Naturally, we’re forced to ask the $64,000 question: who should play Jobs? Up until now, there’s not been much in the way of competition. Shown on TNT in 1999 (so you couldn’t even watch it on an iPod), Pirates Of Silicon Valley, which was based on the book Fire In The Valley: The Making of The Personal Computer, was a fairly lighthearted docudrama about Jobs and Microsoft’s Bill Gates. Anthony Michael Hall played Gates but Noah Wyle (probably best known from ER) portrayed Jobs, with it being remarked that he got the all important thumbs up from Jobs himself. Indeed, during the Macworld conference that year, Jobs had Wyle come out dressed like him to start a keynote address.

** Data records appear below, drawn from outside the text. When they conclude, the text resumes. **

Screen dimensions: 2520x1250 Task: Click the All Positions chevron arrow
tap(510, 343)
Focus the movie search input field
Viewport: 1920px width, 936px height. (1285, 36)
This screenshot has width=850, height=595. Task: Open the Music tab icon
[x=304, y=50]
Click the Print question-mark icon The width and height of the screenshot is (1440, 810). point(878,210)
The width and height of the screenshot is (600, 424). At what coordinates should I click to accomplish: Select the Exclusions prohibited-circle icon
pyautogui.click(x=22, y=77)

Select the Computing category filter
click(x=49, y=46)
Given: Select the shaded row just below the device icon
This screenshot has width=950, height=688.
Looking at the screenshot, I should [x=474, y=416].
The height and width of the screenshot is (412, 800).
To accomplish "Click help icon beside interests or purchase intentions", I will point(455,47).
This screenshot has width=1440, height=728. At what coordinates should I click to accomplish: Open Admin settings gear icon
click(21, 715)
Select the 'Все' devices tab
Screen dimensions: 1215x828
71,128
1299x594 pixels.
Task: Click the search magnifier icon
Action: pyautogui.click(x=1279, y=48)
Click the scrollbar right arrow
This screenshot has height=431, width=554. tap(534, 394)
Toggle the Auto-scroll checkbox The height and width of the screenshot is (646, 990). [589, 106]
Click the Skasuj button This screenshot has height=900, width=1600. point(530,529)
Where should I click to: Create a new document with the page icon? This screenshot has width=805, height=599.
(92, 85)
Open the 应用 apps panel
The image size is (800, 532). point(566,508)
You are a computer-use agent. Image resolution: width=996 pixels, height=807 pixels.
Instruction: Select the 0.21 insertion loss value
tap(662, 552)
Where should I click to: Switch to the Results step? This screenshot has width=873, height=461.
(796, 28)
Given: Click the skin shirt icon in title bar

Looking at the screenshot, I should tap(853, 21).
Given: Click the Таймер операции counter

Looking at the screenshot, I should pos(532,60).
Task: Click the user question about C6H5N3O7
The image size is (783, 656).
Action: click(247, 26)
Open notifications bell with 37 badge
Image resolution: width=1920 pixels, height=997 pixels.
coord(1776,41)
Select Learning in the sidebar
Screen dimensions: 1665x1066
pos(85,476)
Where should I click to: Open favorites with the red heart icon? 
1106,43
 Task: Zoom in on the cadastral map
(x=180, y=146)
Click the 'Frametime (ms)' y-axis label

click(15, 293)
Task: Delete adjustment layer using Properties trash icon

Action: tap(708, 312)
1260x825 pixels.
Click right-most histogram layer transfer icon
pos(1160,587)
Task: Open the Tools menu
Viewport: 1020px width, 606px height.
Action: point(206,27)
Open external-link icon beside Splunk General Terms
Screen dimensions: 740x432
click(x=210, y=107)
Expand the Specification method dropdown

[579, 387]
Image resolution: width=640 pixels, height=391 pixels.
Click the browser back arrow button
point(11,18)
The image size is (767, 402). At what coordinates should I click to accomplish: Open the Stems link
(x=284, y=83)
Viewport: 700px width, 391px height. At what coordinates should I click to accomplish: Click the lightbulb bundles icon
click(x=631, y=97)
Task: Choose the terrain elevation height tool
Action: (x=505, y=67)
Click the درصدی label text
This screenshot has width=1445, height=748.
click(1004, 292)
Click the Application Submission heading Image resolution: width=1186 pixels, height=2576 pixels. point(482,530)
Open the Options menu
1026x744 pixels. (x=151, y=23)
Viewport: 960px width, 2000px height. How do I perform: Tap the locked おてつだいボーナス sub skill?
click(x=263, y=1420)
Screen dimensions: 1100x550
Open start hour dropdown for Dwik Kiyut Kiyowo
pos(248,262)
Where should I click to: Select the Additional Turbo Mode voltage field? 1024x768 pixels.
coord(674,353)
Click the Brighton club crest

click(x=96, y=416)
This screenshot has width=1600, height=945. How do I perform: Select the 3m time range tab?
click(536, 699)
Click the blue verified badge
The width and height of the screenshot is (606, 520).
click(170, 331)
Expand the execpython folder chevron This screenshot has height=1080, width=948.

Wyle starts off as favorite because of his resume but competition could be fierce. Some have remarked that the likes of Ashton Kutcher and Joseph Gordon-Levitt bear more than a passing resemblance to Jobs in his earlier years, as does Michael Ian Black, though he’s not nearly as big a name. But considering what the wonders of make up and CGI can do, would filmmakers be keen to get a man who has recently played someone with similar traits in the form of Mark Zuckerberg? If so, step forward, Jesse Eisenberg. (via Deadline Hollywood)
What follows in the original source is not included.